=== DATA EXCERPTS ===

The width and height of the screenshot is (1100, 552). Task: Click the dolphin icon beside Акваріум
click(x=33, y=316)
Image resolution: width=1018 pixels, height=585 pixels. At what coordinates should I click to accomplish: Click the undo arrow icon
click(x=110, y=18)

--

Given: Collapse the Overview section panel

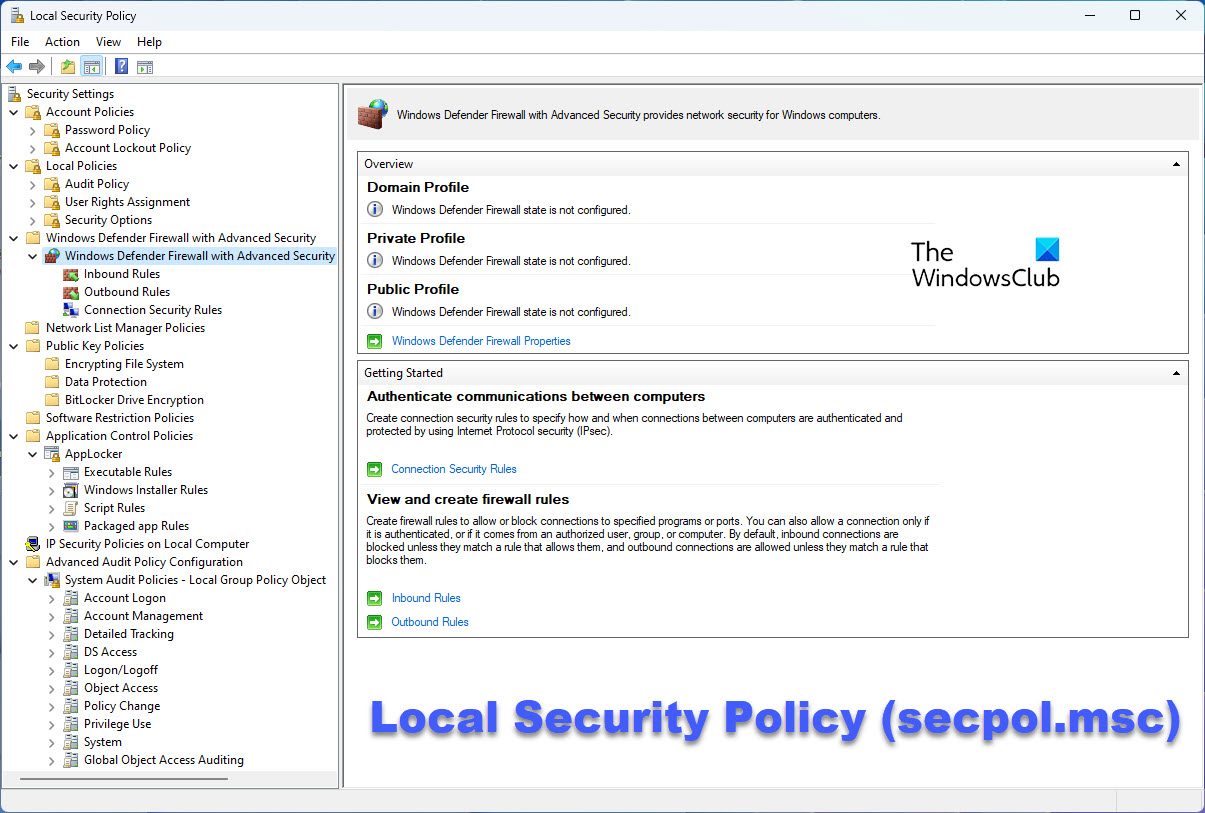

...

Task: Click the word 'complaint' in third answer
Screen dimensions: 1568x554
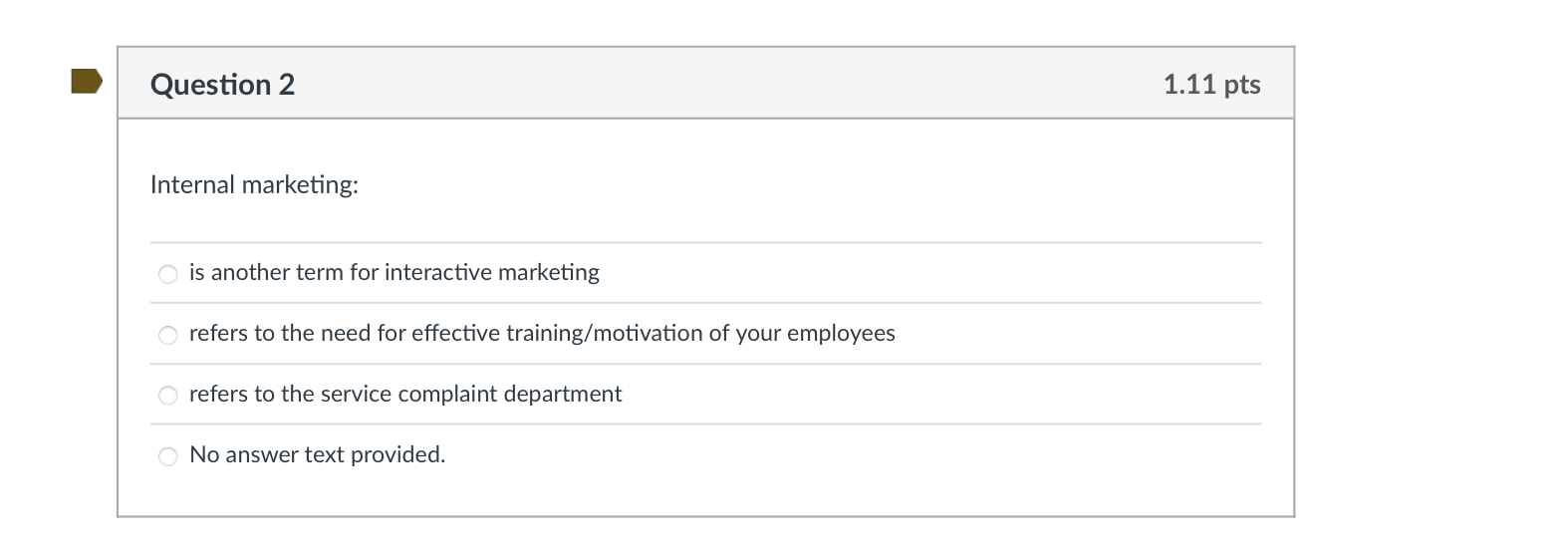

=== BRIEF ===
The listing above holds a line with "Task: Click the word" and a line with "Screen dimensions: 1568x554". Print the stretch from the first through the second, exactly and alone.

=== RESPONSE FOR THIS EXERCISE ===
Task: Click the word 'complaint' in third answer
Screen dimensions: 1568x554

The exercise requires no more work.